Home

Awesome

duckdb-extension-workflow

Table function workflow

Here is the workflow of a table function in DuckDB from the user perspective. Let's assume that the extension is called example extension and it implements a table function called example_function.

sequenceDiagram
    actor DuckDB user
    participant DuckDB engine
    participant Example extension

    DuckDB user->>DuckDB engine: INSTALL example.duckdb_extension;
    DuckDB engine->>Example extension: INSTALL
    Example extension->>DuckDB engine: duckdb_library_version()
    Note over Example extension,DuckDB engine: ensure the library is compatible with current engine

    DuckDB user->>DuckDB engine: LOAD example;
    DuckDB engine->>Example extension: request extension init
    Example extension->>DuckDB engine: example_extension_init()
    Note over Example extension,DuckDB engine: initialize extension provided functions

    DuckDB user->>DuckDB engine: SELECT * FROM example_function();
    Note over DuckDB user,DuckDB engine: example_function is a table function

    DuckDB engine->>Example extension: request example_function bind
    Example extension->>Example extension: example_function.set_bind_data(bind data)
    Example extension->>DuckDB engine: example_function.bind(function params)
    Note over Example extension,DuckDB engine: Bind is the stage to connect to the data layer <br/> (eg: create a connection to another DB) <br/> it allows to return columns for column pushdown too.

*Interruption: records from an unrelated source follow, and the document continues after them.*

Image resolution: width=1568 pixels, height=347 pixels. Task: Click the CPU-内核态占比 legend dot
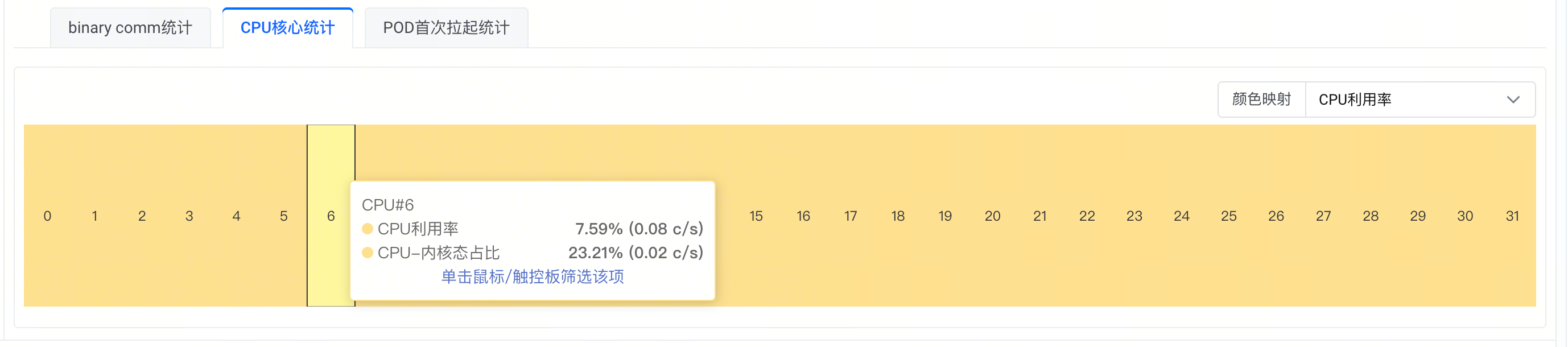(x=367, y=253)
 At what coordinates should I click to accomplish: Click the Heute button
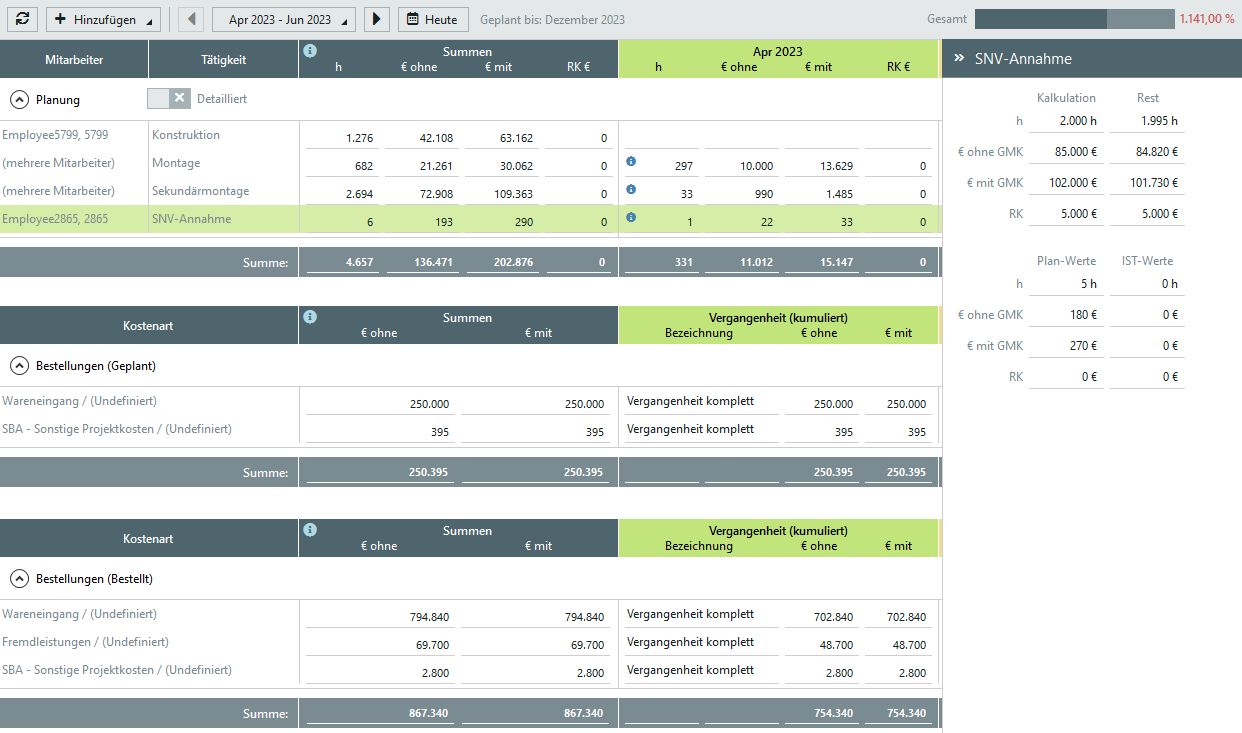pyautogui.click(x=433, y=19)
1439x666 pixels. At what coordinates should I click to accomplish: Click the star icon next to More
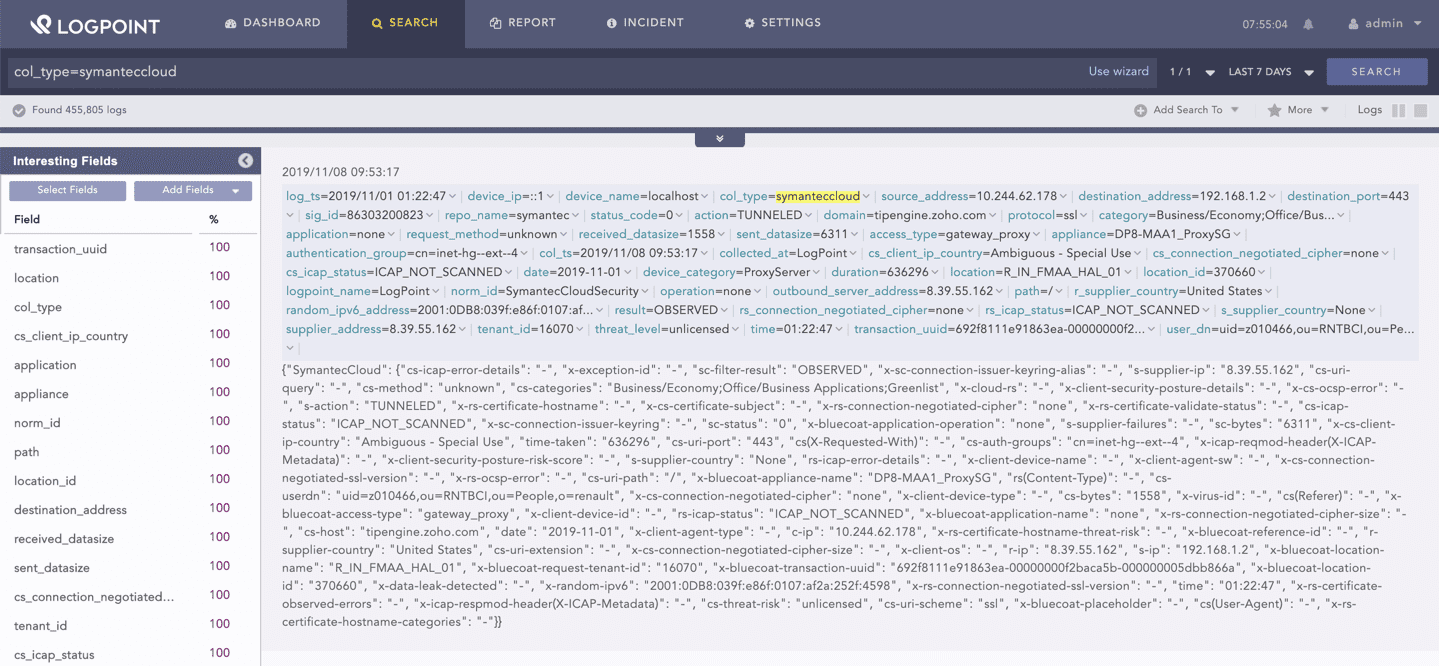(1276, 110)
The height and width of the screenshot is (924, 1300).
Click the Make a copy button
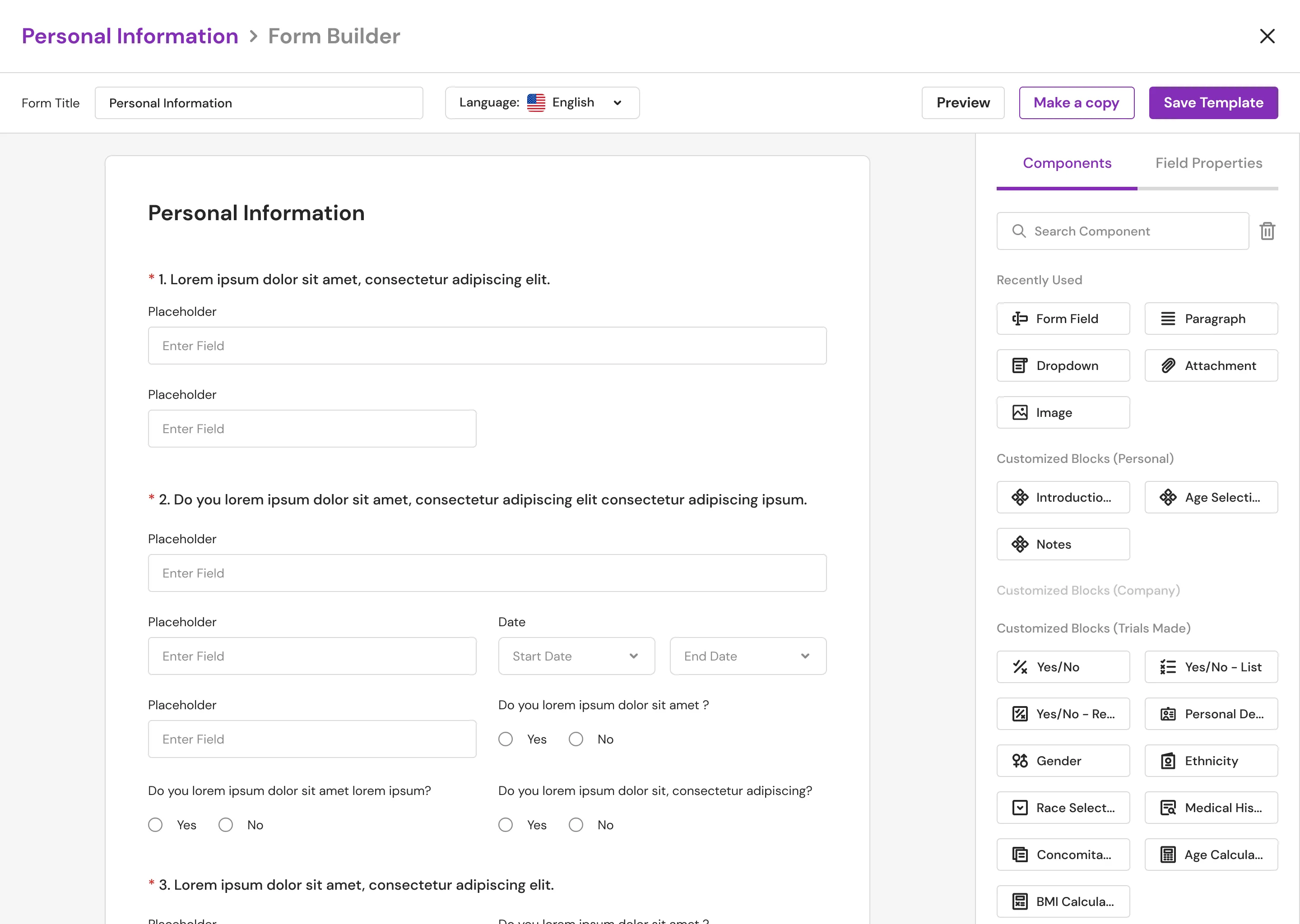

    DuckDB engine->>Example extension: request example_function init
    Example extension->>Example extension: example_function.set_init_data(init data)
    Example extension->>DuckDB engine: example_function.init(bind state)
    Note over Example extension,DuckDB engine: function to init a global function state <br/> (eg: generate the query with filter pushdown & track global progress)
    
    DuckDB engine->>Example extension: request example_function local_init
    Example extension->>Example extension: example_function.set_local_init_data(local init data)
    Example extension->>DuckDB engine: example_function.init(bind state)
    Note over Example extension,DuckDB engine: Optional function to init a thread local function state <br/> (eg: track thread status if you're sharding the workload)

    DuckDB engine->>Example extension: request example_function function
    Example extension->>DuckDB engine: example_function.function(bind data, init data, local init data, output chunk)
    Note over Example extension,DuckDB engine: The "main" function where you insert the data in the output chunk <br/> It's going to be called until the global state is `done` <br/> and should be returned once the output chunk is full

    DuckDB engine->>DuckDB user: Request result